### Exercise data:
#####
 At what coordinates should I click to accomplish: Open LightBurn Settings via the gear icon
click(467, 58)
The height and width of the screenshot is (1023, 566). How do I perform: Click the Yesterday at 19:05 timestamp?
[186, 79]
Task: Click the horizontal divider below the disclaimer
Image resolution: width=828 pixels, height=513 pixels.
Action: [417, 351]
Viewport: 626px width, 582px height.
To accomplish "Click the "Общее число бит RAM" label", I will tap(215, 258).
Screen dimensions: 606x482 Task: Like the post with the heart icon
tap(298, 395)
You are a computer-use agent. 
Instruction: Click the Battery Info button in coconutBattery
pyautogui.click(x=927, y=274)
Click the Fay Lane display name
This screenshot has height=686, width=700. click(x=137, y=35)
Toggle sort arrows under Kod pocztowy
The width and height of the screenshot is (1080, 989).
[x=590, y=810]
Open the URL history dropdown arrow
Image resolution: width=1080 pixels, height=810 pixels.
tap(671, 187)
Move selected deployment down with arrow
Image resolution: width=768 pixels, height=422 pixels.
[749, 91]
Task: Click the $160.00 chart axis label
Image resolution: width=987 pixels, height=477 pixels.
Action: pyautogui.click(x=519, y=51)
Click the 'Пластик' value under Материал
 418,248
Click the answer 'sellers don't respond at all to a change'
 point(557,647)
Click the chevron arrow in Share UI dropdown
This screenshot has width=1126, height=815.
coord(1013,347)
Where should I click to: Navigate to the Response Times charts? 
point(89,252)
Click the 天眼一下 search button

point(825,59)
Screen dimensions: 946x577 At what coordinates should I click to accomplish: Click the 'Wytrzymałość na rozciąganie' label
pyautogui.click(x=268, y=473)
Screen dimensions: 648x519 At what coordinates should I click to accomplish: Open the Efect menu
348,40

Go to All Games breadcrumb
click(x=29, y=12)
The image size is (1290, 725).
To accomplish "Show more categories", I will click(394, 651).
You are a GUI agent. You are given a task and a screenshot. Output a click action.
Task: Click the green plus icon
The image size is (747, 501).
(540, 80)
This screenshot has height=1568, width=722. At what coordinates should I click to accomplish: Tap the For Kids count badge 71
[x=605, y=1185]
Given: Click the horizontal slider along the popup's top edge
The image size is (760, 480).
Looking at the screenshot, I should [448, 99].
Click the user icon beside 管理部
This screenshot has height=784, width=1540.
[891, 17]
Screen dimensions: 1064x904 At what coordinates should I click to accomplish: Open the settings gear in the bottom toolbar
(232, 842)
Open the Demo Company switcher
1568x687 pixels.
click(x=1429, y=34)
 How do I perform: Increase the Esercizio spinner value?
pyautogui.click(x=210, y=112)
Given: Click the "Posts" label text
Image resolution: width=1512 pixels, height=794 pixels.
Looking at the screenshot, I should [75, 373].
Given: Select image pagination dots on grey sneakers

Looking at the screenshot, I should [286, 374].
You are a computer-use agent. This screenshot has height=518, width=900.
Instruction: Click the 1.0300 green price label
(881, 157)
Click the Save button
#####
Above are the lines; repeat exactly the ones from the line containing "Screen dimensions: 648x519" down to the line containing "You are a GUI", both inclusive.

### Answer to this exercise:
Screen dimensions: 648x519 At what coordinates should I click to accomplish: Open the Efect menu
348,40

Go to All Games breadcrumb
click(x=29, y=12)
The image size is (1290, 725).
To accomplish "Show more categories", I will click(394, 651).
You are a GUI agent. You are given a task and a screenshot. Output a click action.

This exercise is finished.